→ **Problem requirements**
The required answer is a copy of each line in the entries below that includes "agent".

Saved entries
+--

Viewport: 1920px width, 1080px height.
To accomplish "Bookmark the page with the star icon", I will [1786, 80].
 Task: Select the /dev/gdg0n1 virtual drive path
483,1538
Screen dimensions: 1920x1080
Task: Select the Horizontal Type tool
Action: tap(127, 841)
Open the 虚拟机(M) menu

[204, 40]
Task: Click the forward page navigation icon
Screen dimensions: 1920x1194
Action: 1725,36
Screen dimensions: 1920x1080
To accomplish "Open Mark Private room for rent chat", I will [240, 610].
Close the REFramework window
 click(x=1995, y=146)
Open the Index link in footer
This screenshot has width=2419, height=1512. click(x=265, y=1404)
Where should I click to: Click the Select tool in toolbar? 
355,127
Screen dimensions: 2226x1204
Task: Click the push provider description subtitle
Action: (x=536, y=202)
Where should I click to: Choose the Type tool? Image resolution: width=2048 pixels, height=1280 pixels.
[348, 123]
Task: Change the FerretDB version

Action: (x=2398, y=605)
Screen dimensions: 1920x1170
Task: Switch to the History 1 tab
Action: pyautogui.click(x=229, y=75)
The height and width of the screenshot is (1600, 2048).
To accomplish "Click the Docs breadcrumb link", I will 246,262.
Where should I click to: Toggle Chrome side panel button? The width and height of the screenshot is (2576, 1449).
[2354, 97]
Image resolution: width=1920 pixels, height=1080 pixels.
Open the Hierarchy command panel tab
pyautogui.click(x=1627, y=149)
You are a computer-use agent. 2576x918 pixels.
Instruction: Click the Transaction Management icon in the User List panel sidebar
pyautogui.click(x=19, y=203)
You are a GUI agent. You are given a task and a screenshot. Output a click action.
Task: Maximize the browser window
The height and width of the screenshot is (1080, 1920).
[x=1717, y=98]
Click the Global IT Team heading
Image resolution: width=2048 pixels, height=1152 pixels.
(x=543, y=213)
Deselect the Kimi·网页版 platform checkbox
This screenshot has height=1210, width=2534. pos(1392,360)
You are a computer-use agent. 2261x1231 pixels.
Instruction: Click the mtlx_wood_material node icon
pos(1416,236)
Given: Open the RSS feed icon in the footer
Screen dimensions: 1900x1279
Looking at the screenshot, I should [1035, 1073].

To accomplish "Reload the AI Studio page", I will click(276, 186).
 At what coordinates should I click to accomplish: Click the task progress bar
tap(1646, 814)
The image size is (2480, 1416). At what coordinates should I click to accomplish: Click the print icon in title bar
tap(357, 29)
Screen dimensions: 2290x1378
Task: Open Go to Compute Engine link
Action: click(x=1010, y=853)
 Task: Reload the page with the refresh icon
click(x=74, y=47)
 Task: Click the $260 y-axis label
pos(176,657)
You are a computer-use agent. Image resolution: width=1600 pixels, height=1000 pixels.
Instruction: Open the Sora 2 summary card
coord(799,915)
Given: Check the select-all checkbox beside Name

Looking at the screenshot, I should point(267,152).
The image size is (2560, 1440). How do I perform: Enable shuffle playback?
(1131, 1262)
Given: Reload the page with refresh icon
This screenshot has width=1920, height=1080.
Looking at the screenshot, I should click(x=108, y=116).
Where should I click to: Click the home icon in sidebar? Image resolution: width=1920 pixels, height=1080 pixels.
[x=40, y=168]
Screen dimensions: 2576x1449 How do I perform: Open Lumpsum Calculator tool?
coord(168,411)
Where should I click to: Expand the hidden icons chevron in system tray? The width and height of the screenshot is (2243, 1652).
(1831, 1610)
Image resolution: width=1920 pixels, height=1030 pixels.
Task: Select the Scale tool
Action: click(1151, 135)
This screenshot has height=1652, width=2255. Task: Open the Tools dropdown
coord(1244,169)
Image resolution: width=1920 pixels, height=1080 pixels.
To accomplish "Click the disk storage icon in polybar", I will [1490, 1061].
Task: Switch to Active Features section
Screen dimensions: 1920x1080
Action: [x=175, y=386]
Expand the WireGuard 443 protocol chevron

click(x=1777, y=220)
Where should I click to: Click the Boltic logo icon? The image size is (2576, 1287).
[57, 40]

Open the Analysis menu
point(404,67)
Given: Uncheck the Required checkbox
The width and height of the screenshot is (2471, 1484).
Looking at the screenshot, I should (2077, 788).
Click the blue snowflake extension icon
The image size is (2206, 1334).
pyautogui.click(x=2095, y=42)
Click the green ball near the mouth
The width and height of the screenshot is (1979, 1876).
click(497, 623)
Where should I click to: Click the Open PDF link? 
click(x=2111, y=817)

+--

→ **Written answer**
You are a computer-use agent. 2576x918 pixels.
You are a GUI agent. You are given a task and a screenshot. Output a click action.
You are a computer-use agent. 2261x1231 pixels.
You are a computer-use agent. Image resolution: width=1600 pixels, height=1000 pixels.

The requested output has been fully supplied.